━━━ SOURCE TEXT ━━━
To derive the variance of \({\hat{m}}_{{\varvec{H}}}({\varvec{x}};p)\), for \(p=0,1\), denoting by \({\varvec{\mathcal {X}}}=({\varvec{X}}_1,\dots ,{\varvec{X}}_n)\), using Taylor expansions and following similar arguments to those used in Di Marzio et al. (2013) and Meilán-Vila et al. (2020b), it can be obtained that

$$\begin{aligned}&{\mathbb {V}}{\text {ar}}\left[ {\hat{m}}_{{\varvec{H}}}({\varvec{x}};p)\mid {\varvec{\mathcal {X}}}\right] \nonumber \\&\quad =\dfrac{m_1^2({\varvec{x}})}{\big [m_1^2({\varvec{x}})+m_2^2({\varvec{x}})\big ]^2}{\mathbb {V}} {\text {ar}}[{\hat{m}}_{2, {\varvec{H}}}({\varvec{x}};p) \mid {\varvec{\mathcal {X}}}]\nonumber \\&\qquad + \dfrac{m_2^2({\varvec{x}})}{\big [m_1^2({\varvec{x}})+m_2^2({\varvec{x}})\big ]^2}{\mathbb {V}}{\text {ar}}[{\hat{m}}_{1, {\varvec{H}}}({\varvec{x}};p)\mid {\varvec{\mathcal {X}}}]\nonumber \\&\qquad - \dfrac{2m_1({\varvec{x}})m_2({\varvec{x}})}{\big [m_1^2({\varvec{x}})+m_2^2({\varvec{x}})\big ]^2}{\mathbb {C}}{\text {ov}}[{\hat{m}}_{1, {\varvec{H}}}({\varvec{x}};p),{\hat{m}}_{2, {\varvec{H}}}({\varvec{x}};p)\mid {\varvec{\mathcal {X}}}]\nonumber \\&\qquad + O\big \{[{\hat{m}}_{1, {\varvec{H}}}({\varvec{x}};p)-{m}_1({\varvec{x}})]^3\big \}+ O\big \{[{\hat{m}}_{2, {\varvec{H}}}({\varvec{x}};p)-{m}_2({\varvec{x}})]^3\big \}.\end{aligned}$$

(27)
━━━ PROVIDED MATERIAL ━━━
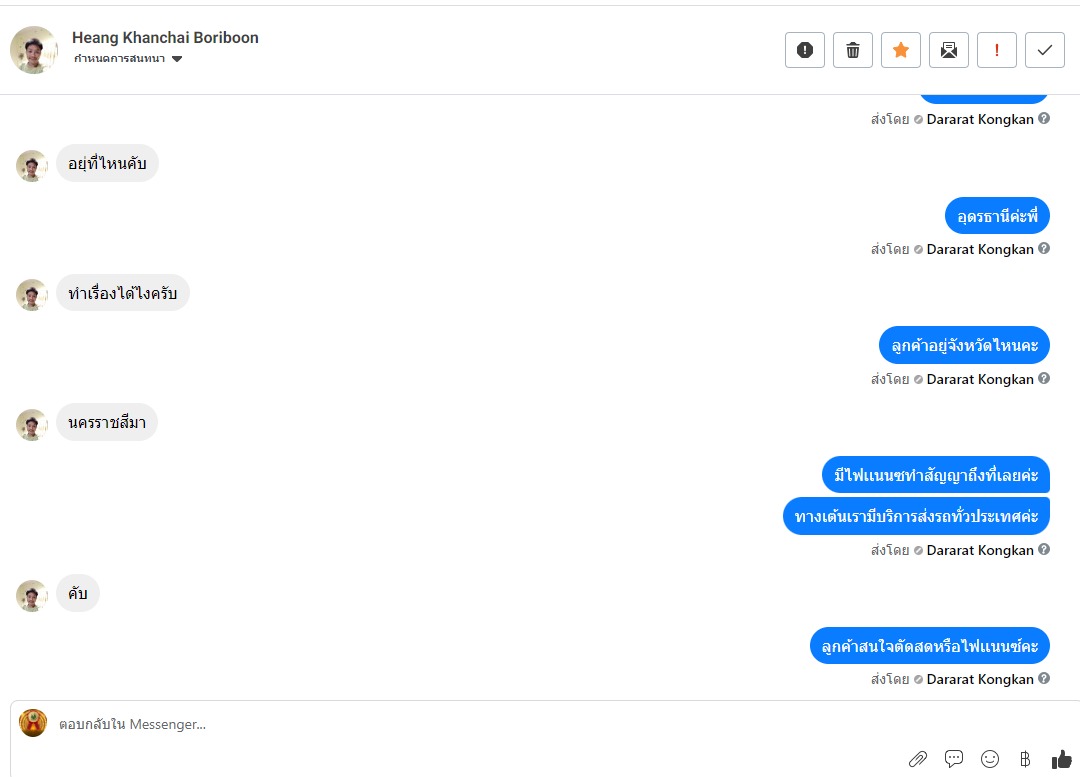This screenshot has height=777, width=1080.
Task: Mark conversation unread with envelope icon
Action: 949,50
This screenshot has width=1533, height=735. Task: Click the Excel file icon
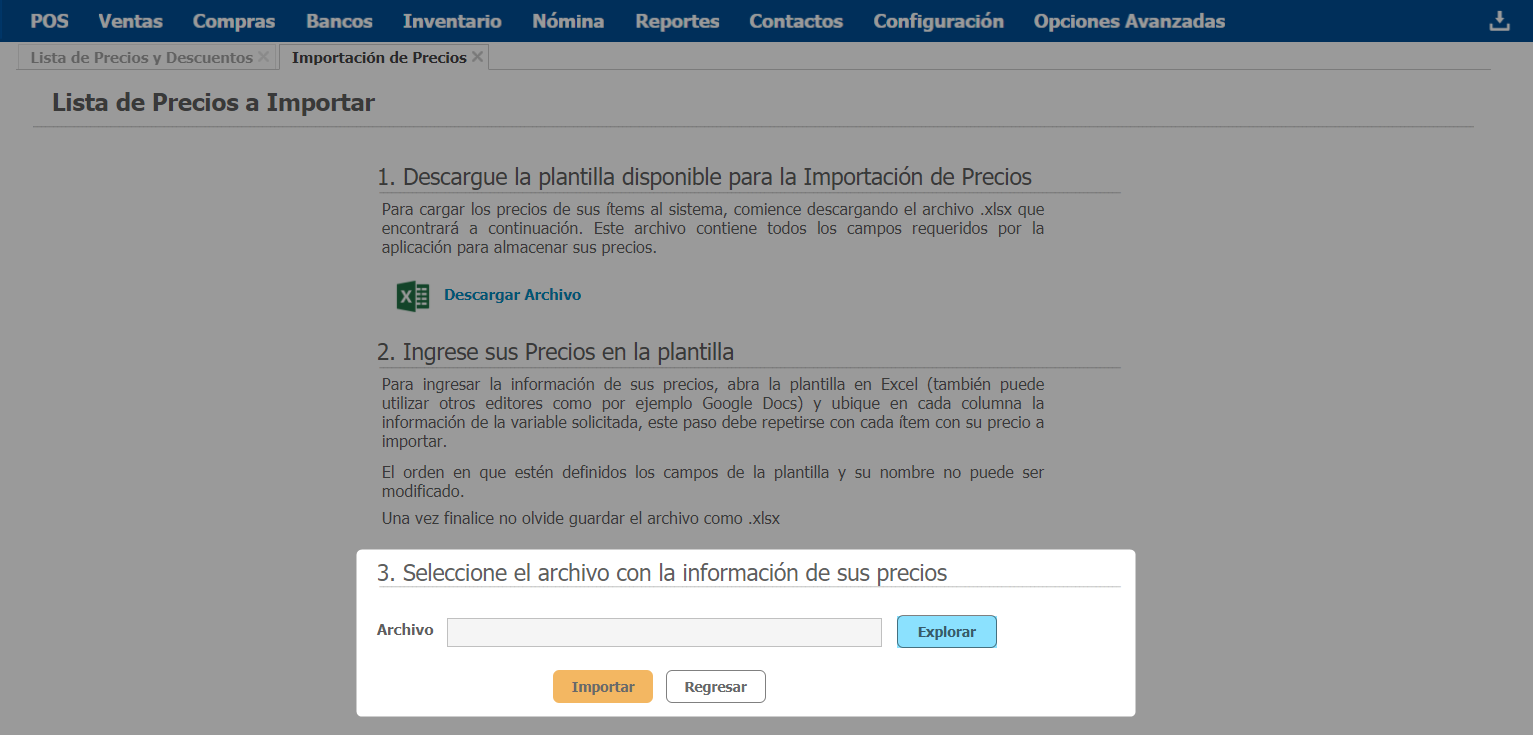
━━━
Reproduce the variance derivation passage in full, with every character unchanged.

RESPONSE TO THE EXERCISE -
To derive the variance of \({\hat{m}}_{{\varvec{H}}}({\varvec{x}};p)\), for \(p=0,1\), denoting by \({\varvec{\mathcal {X}}}=({\varvec{X}}_1,\dots ,{\varvec{X}}_n)\), using Taylor expansions and following similar arguments to those used in Di Marzio et al. (2013) and Meilán-Vila et al. (2020b), it can be obtained that

$$\begin{aligned}&{\mathbb {V}}{\text {ar}}\left[ {\hat{m}}_{{\varvec{H}}}({\varvec{x}};p)\mid {\varvec{\mathcal {X}}}\right] \nonumber \\&\quad =\dfrac{m_1^2({\varvec{x}})}{\big [m_1^2({\varvec{x}})+m_2^2({\varvec{x}})\big ]^2}{\mathbb {V}} {\text {ar}}[{\hat{m}}_{2, {\varvec{H}}}({\varvec{x}};p) \mid {\varvec{\mathcal {X}}}]\nonumber \\&\qquad + \dfrac{m_2^2({\varvec{x}})}{\big [m_1^2({\varvec{x}})+m_2^2({\varvec{x}})\big ]^2}{\mathbb {V}}{\text {ar}}[{\hat{m}}_{1, {\varvec{H}}}({\varvec{x}};p)\mid {\varvec{\mathcal {X}}}]\nonumber \\&\qquad - \dfrac{2m_1({\varvec{x}})m_2({\varvec{x}})}{\big [m_1^2({\varvec{x}})+m_2^2({\varvec{x}})\big ]^2}{\mathbb {C}}{\text {ov}}[{\hat{m}}_{1, {\varvec{H}}}({\varvec{x}};p),{\hat{m}}_{2, {\varvec{H}}}({\varvec{x}};p)\mid {\varvec{\mathcal {X}}}]\nonumber \\&\qquad + O\big \{[{\hat{m}}_{1, {\varvec{H}}}({\varvec{x}};p)-{m}_1({\varvec{x}})]^3\big \}+ O\big \{[{\hat{m}}_{2, {\varvec{H}}}({\varvec{x}};p)-{m}_2({\varvec{x}})]^3\big \}.\end{aligned}$$

(27)